Somehow Halstead and two other officers track down two of the female Delphus agents and their leader (Moha Tahi). This confrontation scene is in equal measure both risible and symbolically significant, for the three girls show themselves to be judo-mistresses and hand the three guys a pretty tough battle. While the spies are being taken into custody, Connie arrives on Delphus and begins to encounter some weird phenomena, including an oddball doctor who tells her "your other half will soon be here." Back on Earth, Halstead tries to choke the truth out of Nurmi, but Halstead's superior reins him in. Nothing daunted, Halstead takes a contingent of men to Delphus to rescue Connie and destroy Nurmi's mad scheme, whatever it is. Nurmi gets to Delphus before Halstead and informs Connie that, in addition to somehow conquering Earth with his clones and his shrink-tech, he plans to be joined with Connie in a manner more surgical than sexual. In other words, when Nurmi isn't playing Frankenstein, he's a Moreau who works on himself, and he wants Connie's body only to create a perfect male-female hybrid. If you credit Nurmi with nothing else, he certainly has the courage of his convictions, for even though Halstead brings down his operation Nurmi does his best to take the space-soldier with him into oblivion.

I don't know which of the "Gamma Ones" was written first, but PLANET is the most detailed and feels most like the authors projecting their societal concerns upon a future-scape. The writers did this by creating two sets of oppositions.
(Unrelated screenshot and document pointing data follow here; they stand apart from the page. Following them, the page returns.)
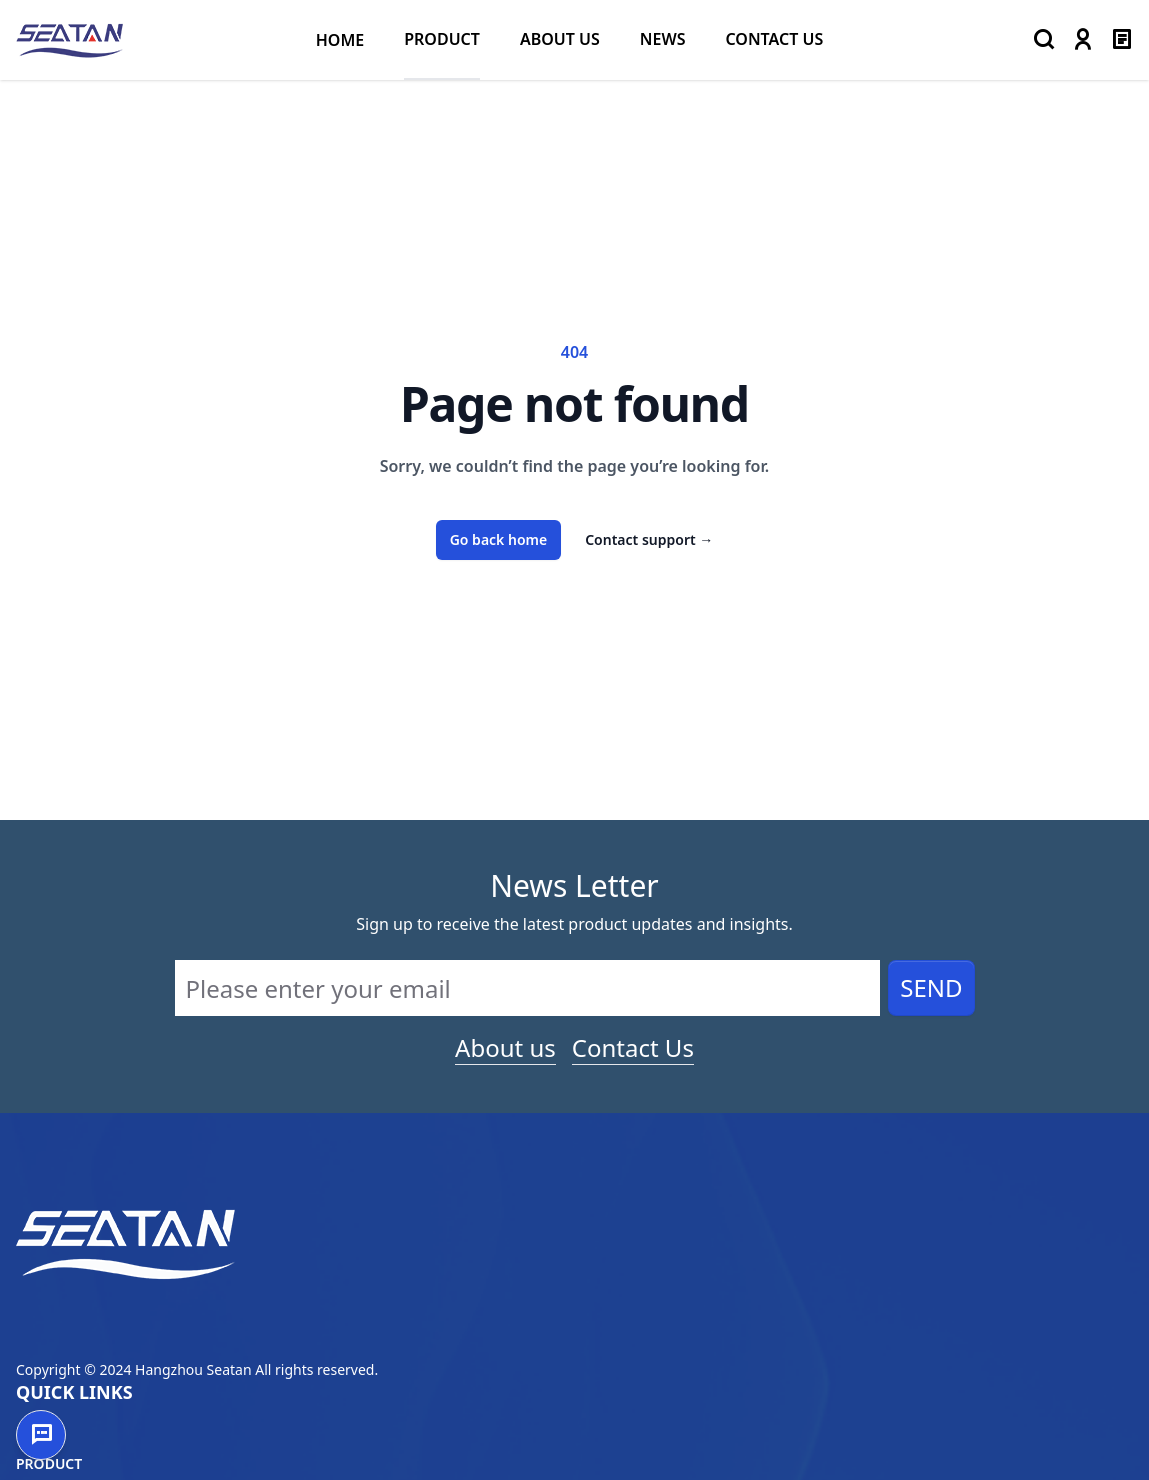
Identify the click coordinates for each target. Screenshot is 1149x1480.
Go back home (499, 539)
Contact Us (633, 1048)
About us (505, 1048)
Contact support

Halstead may sound as conservative as a Hebrew patriarch out of Leviticus when he rails against skin grafts as a threat to bodily autonomy. But Nurmi is entirely blasphemous in creating a race of perfect humans to people the universe, suggesting a god-complex-- though he might be the first such mad scientist who wanted to become "god and goddess in one body." And though Nurmi's female servants may be judo-trained marvels, none of them have any individuality-- which Connie, even in her rejection of ultra-feminism, certainly possesses. I'm not saying that it's entirely wrong to laugh at some of the movie's missteps, like the soldiers using acetylene torches to suggest ray-guns. But Margheriti, who had completed two Gothic horrors before PLANET, puts a lot of social content into this space-opera, as well as undermining a lot of the gosh-wow sci-fi nicknacks with uncanny, and sometimes apocalyptic, imagery. One might not want to think of PLANET, with its "wild" space-babes and square-jawed heroes, as quality sci-fi. But it's much more imaginative than most space-operas from any decade or nation.